Excerpt from a listing:
>> Start

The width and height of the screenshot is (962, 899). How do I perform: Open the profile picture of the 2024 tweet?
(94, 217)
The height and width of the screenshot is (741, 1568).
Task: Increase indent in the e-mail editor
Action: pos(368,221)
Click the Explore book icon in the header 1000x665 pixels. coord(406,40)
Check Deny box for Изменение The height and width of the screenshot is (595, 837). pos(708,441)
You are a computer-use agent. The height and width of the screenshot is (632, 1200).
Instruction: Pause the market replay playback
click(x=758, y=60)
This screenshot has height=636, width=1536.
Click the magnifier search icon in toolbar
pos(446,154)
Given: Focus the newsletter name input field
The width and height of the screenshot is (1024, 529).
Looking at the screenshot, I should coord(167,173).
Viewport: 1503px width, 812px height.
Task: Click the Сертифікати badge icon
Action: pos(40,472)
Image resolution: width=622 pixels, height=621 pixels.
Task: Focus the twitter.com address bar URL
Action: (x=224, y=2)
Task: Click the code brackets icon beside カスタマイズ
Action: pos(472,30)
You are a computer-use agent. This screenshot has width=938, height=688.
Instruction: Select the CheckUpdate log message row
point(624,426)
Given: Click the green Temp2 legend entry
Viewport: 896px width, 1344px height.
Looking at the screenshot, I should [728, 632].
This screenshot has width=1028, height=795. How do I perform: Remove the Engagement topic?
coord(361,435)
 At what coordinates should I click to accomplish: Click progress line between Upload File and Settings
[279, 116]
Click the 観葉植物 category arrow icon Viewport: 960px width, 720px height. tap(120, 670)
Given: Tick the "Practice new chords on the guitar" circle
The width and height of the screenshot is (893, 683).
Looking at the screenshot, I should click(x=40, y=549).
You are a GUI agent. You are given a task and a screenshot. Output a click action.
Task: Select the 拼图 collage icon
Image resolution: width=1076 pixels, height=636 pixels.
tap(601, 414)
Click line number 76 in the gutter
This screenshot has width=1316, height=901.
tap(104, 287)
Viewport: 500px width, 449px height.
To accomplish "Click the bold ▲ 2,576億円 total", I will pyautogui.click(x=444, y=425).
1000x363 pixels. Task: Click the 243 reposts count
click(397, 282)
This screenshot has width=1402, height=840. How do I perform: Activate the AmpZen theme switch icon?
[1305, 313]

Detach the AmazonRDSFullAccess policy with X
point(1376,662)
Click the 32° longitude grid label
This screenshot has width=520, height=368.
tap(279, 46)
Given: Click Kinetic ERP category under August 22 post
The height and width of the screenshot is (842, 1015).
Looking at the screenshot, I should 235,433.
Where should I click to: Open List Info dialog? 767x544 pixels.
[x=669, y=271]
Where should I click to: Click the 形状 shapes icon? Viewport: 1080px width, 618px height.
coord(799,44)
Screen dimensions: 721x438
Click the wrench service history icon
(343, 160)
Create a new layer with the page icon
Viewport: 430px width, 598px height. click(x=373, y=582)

>> End

- WHAT IS ASKED
Format the stretch of the listing from its first line through the line that contains "Click the 観葉植物" as a JSON list of strings, one string per line, leaving out blank lines.

- SOLUTION FOR THIS EXERCISE
[
  "The width and height of the screenshot is (962, 899). How do I perform: Open the profile picture of the 2024 tweet?",
  "(94, 217)",
  "The height and width of the screenshot is (741, 1568).",
  "Task: Increase indent in the e-mail editor",
  "Action: pos(368,221)",
  "Click the Explore book icon in the header 1000x665 pixels. coord(406,40)",
  "Check Deny box for Изменение The height and width of the screenshot is (595, 837). pos(708,441)",
  "You are a computer-use agent. The height and width of the screenshot is (632, 1200).",
  "Instruction: Pause the market replay playback",
  "click(x=758, y=60)",
  "This screenshot has height=636, width=1536.",
  "Click the magnifier search icon in toolbar",
  "pos(446,154)",
  "Given: Focus the newsletter name input field",
  "The width and height of the screenshot is (1024, 529).",
  "Looking at the screenshot, I should coord(167,173).",
  "Viewport: 1503px width, 812px height.",
  "Task: Click the Сертифікати badge icon",
  "Action: pos(40,472)",
  "Image resolution: width=622 pixels, height=621 pixels.",
  "Task: Focus the twitter.com address bar URL",
  "Action: (x=224, y=2)",
  "Task: Click the code brackets icon beside カスタマイズ",
  "Action: pos(472,30)",
  "You are a computer-use agent. This screenshot has width=938, height=688.",
  "Instruction: Select the CheckUpdate log message row",
  "point(624,426)",
  "Given: Click the green Temp2 legend entry",
  "Viewport: 896px width, 1344px height.",
  "Looking at the screenshot, I should [728, 632].",
  "This screenshot has width=1028, height=795. How do I perform: Remove the Engagement topic?",
  "coord(361,435)",
  " At what coordinates should I click to accomplish: Click progress line between Upload File and Settings",
  "[279, 116]",
  "Click the 観葉植物 category arrow icon Viewport: 960px width, 720px height. tap(120, 670)"
]